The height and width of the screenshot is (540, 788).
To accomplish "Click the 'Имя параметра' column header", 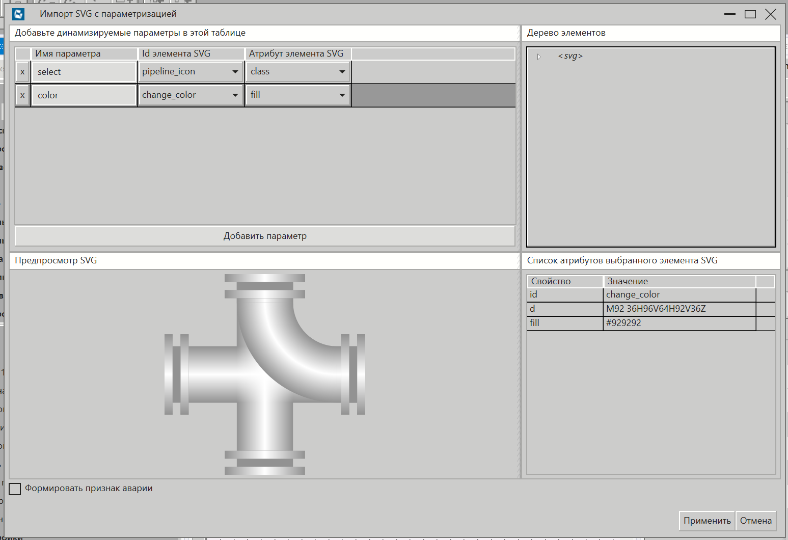I will pos(84,53).
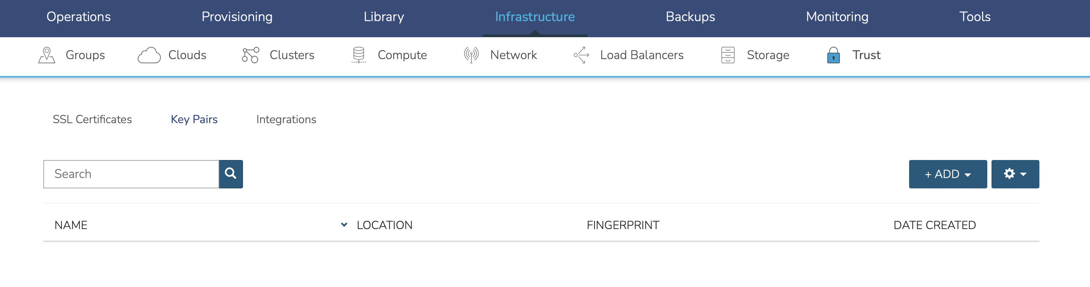Focus the Search input field

131,174
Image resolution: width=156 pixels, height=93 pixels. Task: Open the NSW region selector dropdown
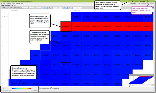(x=39, y=8)
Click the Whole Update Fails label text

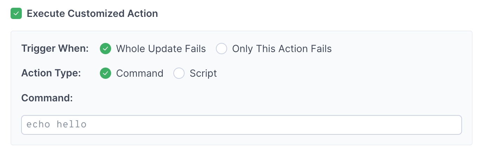[161, 49]
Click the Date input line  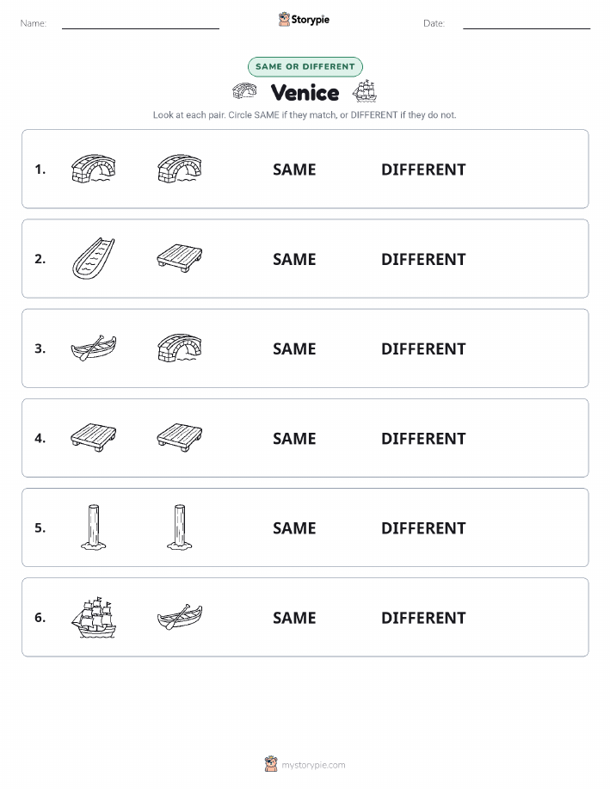(527, 25)
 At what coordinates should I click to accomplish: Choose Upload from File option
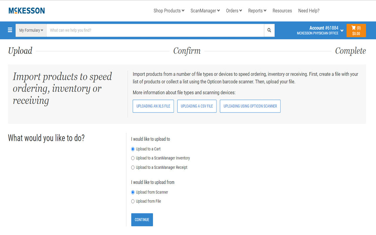click(133, 201)
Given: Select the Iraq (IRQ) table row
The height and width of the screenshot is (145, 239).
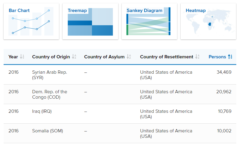Looking at the screenshot, I should click(x=120, y=114).
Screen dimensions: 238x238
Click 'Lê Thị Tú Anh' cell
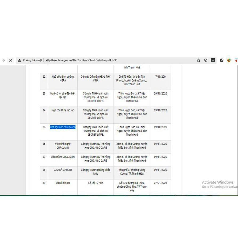tap(96, 183)
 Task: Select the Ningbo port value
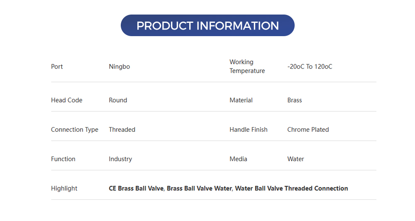[119, 66]
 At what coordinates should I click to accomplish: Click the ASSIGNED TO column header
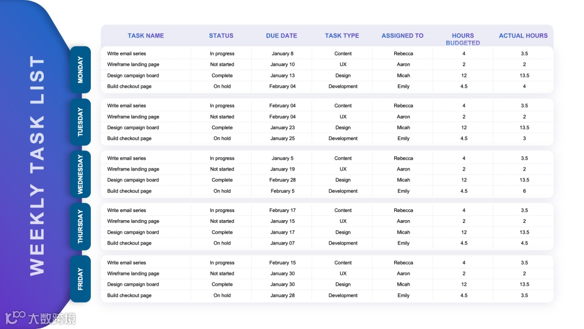(402, 36)
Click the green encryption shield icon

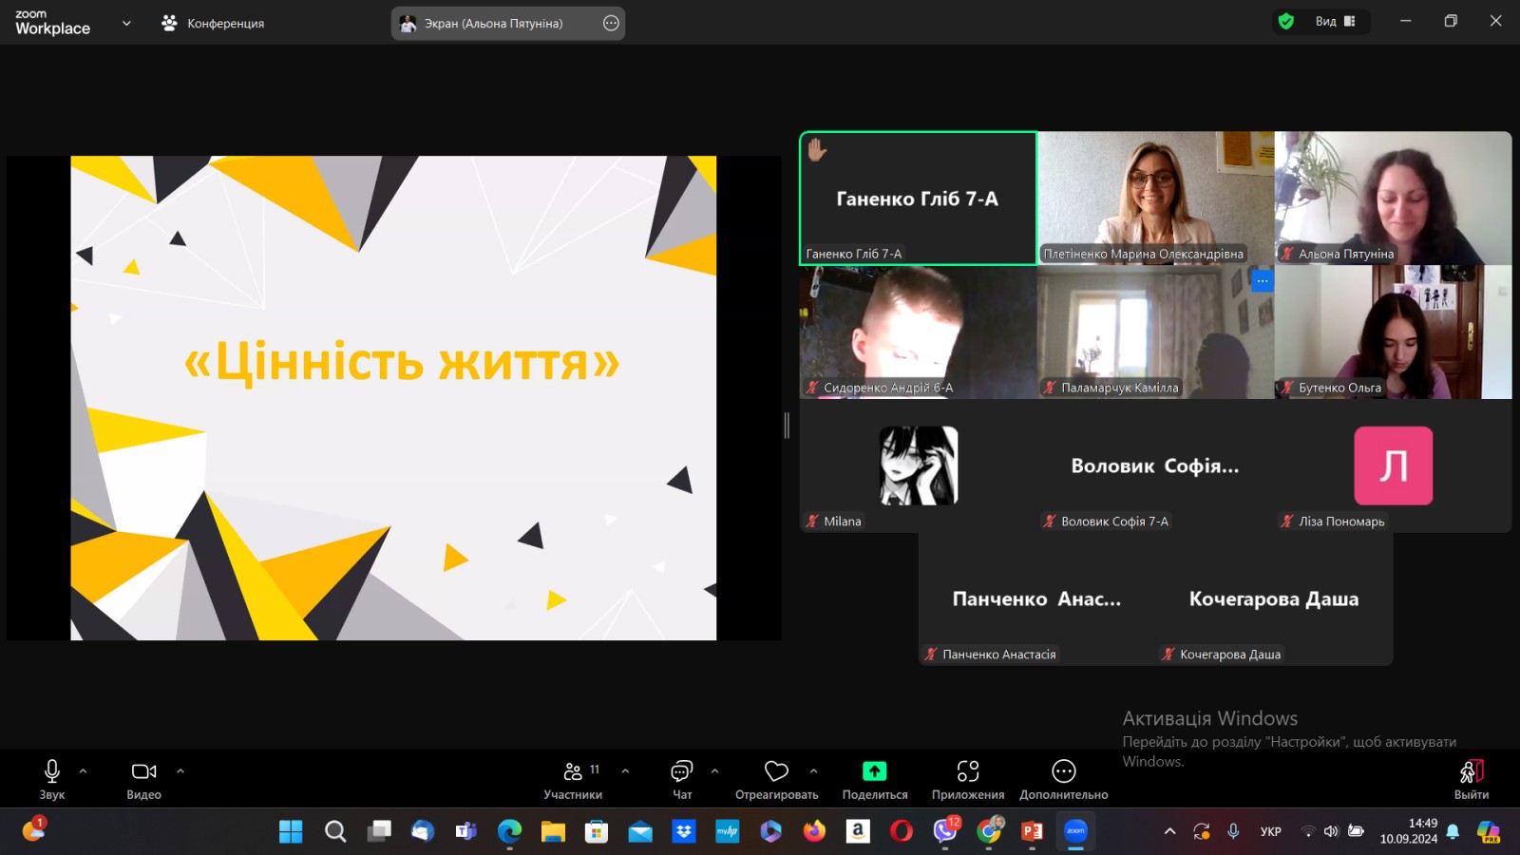(1286, 21)
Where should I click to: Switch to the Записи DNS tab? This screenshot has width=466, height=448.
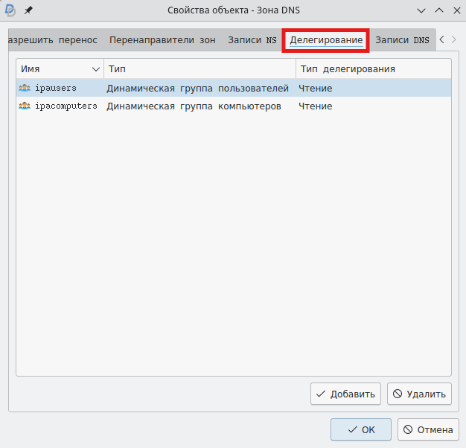point(402,40)
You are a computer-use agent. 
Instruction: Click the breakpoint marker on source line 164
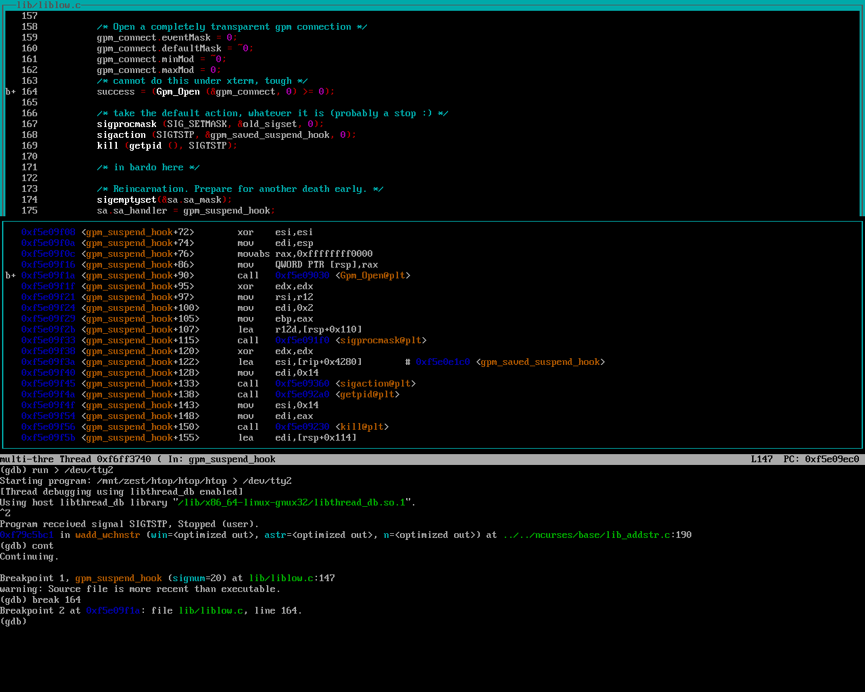[11, 92]
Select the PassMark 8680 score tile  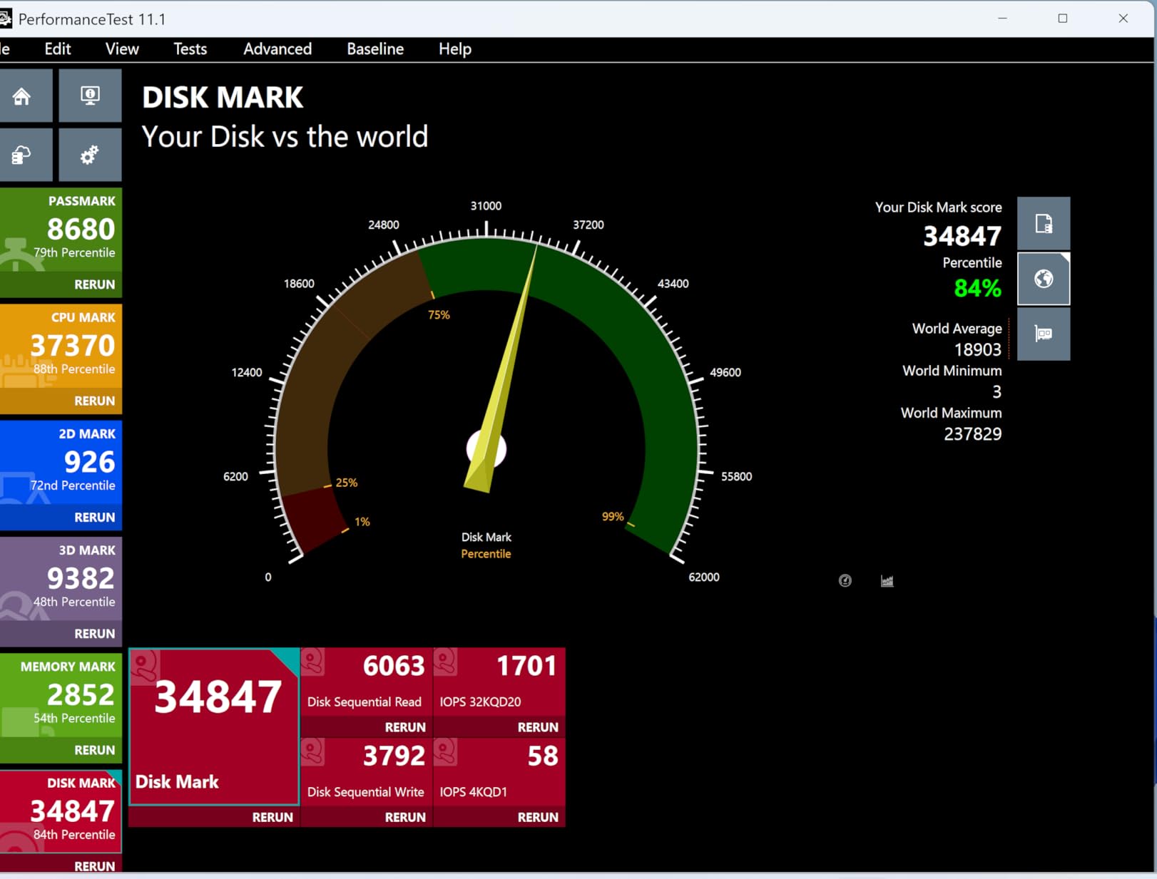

Exercise directions
All that the answer may contain is the exact text of the lines from the one with "Click the green encryption shield icon" through the last line of the material, pictures excluded.

Final answer
Click the green encryption shield icon

(1286, 21)
Where should I click to: Switch to the Записи DNS tab? This screenshot has width=466, height=448.
point(402,40)
You are a computer-use agent. 
Instruction: Click the breakpoint marker on source line 164
[11, 92]
Select the PassMark 8680 score tile  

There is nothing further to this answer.